The meaning behind this is important and speaks a bit to the first meaning made. It’s a symbol to demonstrate that the groom is wedding the bride not only because of how beautiful he considers her to be on the inside, but also because of how beautiful he considers her to be on the inside.
The wedding taking place underneath the Chuppah
The Chuppah is simply an arch that’s comprised of either birch, flowers or sometimes metal. In some cases the birch can be comprised of a combination of these different things. It’s important to note that in some cases the actual ceremony is also called a Chuppah.
The primary function of the Chuppah is for the groom to offer and the bride to accept the wedding band. And the wedding band is very simple in nature, nothing fancy.
After the bride gets to the groom underneath the Chuppah, the custom is for her to walk around him a total of seven times.

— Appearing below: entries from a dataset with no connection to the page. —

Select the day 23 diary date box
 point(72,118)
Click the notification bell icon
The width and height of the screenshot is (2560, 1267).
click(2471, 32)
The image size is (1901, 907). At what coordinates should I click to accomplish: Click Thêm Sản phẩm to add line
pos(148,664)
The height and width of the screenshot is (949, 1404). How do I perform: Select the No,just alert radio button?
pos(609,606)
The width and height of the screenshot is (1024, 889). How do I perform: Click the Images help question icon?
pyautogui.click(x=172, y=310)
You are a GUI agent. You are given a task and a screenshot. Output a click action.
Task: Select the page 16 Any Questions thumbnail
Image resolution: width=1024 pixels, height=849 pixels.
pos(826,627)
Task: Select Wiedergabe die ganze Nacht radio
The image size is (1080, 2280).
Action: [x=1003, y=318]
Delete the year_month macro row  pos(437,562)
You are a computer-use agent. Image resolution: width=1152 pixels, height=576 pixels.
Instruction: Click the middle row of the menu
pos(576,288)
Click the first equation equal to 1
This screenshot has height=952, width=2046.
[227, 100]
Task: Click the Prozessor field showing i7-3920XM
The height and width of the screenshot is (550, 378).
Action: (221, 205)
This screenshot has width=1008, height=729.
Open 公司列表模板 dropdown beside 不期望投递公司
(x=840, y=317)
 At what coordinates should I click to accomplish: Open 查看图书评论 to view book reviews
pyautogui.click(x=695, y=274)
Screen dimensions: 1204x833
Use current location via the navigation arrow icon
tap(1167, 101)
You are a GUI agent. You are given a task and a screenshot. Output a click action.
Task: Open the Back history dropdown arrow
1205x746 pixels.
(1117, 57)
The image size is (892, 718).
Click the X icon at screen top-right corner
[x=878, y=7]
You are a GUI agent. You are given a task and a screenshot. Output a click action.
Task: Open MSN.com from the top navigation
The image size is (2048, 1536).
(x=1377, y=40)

After this the rabbi greets those in attendance before giving the Kiddush blessing. After this the wedding band is given to the bride by the groom, which is always bought using money o his own. It’s offered as a gift.
The meaning behind all of this is to for the bride to show that she accepts the proposal of marriage. After the ring has been accepted, then the seven blessings will be stated and the groom will proceed to shatter the wedding glass with his foot.
The first time together a husband and wife with two witnesses present
After the bride and groom have exchanged their wedding vows, they’ll be whisked away into a room where they’ll get the chance to be in each other’s presence alone as husband and wife for the very first time. When the bride and the groom go into the room together it has to be observed by two witnesses, and this is something that’s required according to Jewish law.
After this has taken place, then the reception begins. This is a time for all those in attendance to share in the commitment of the bride and groom and celebrate.
There are other important meanings behind an orthodox Jewish wedding, such as the men and the women being required to sit on separate sides as well as dance separately. Also, unlike a lot of weddings that tend to take place on Sundays, orthodox Jewish weddings take place on Sunday’s.
There really isn’t one primary deep meaning behind orthodox Jewish weddings, but the overall theme tends to be adhering strictly to Jewish customs. Orthodox Jewish weddings just don’t allow for any real flexibility as conservative or reformed Jewish weddings might. The customs and traditions are followed to the letter and they’re symbolic means are strongly believed.